(Source document)
:::::
An important new paper has looked at Y chromosomal variation in Southeastern Europe, and in particular in Slavs. I will comment on this paper later on.
Molecular Biology and Evolution (advance access)
High-Resolution Phylogenetic Analysis of Southeastern Europe (SEE) Traces Major Episodes of Paternal Gene Flow Among Slavic Populations
Marijana Pericic et al.
The extent and nature of SEE paternal genetic contribution to European genetic landscape was explored based on a high-resolution Y chromosome analysis involving 681 males from 7 populations in the region. Paternal lineages present in SEE were compared with previously published data from 81 western Eurasian populations and 5,017 Y chromosome samples. The finding that five major haplogroups (E3b1, I1b* (xM26), J2, R1a, R1b) comprise more than 70% of SEE total genetic variation is consistent with the typical European Y chromosome gene pool. However, distribution of major Y chromosomal lineages and estimated expansion signals clarify the specific role of this region in structuring of European, and particularly, Slavic paternal genetic heritage. Contemporary Slavic paternal gene pool, mostly characterized by the predominance of R1a and I1b* (xM26), and scarcity of E3b1 lineages, is a result of two major prehistoric gene flows with opposite directions: the post-LGM R1a expansion from east to west, the YD-Holocene I1b* (xM26) diffusion out of SEE in addition to subsequent R1a and I1b* (xM26) putative gene flows between eastern and southeastern Europe and a rather weak extent of E3b1 diffusion towards regions nowadays occupied by Slavic speaking populations.
:::::
(Excerpted records)
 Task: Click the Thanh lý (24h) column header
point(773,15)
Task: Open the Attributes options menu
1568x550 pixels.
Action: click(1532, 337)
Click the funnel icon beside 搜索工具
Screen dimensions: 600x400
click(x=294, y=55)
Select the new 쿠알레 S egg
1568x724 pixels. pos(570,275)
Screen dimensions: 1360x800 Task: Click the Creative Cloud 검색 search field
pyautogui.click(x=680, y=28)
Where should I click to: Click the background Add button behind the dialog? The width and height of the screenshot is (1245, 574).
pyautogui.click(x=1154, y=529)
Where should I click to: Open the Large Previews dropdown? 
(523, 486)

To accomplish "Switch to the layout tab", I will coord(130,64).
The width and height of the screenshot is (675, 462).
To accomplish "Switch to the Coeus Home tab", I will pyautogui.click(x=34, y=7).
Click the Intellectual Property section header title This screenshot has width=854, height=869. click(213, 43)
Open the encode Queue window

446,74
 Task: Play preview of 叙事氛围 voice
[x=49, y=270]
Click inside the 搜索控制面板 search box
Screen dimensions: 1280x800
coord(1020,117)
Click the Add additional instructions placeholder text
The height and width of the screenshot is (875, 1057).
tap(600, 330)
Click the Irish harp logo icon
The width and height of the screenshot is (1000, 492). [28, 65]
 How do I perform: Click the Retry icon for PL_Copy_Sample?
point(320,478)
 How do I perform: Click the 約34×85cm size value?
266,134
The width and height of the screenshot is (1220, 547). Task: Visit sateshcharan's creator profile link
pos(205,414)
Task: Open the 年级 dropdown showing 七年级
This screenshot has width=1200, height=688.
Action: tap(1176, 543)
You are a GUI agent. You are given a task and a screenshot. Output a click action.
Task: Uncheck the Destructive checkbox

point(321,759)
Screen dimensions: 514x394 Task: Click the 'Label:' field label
:::::
(Requirement 1)
List the five major haplogroups that the text on Southeastern European Y chromosomes says make up more than 70% of the region's total genetic variation.
(Requirement 2)
Reproduce the passage from the text on Southeastern European Y chromosomes starting at "High-Resolution Phylogenetic Analysis" and ending at "Pericic et al.".

(Written reply 1)
E3b1, I1b* (xM26), J2, R1a, R1b

(Written reply 2)
High-Resolution Phylogenetic Analysis of Southeastern Europe (SEE) Traces Major Episodes of Paternal Gene Flow Among Slavic Populations
Marijana Pericic et al.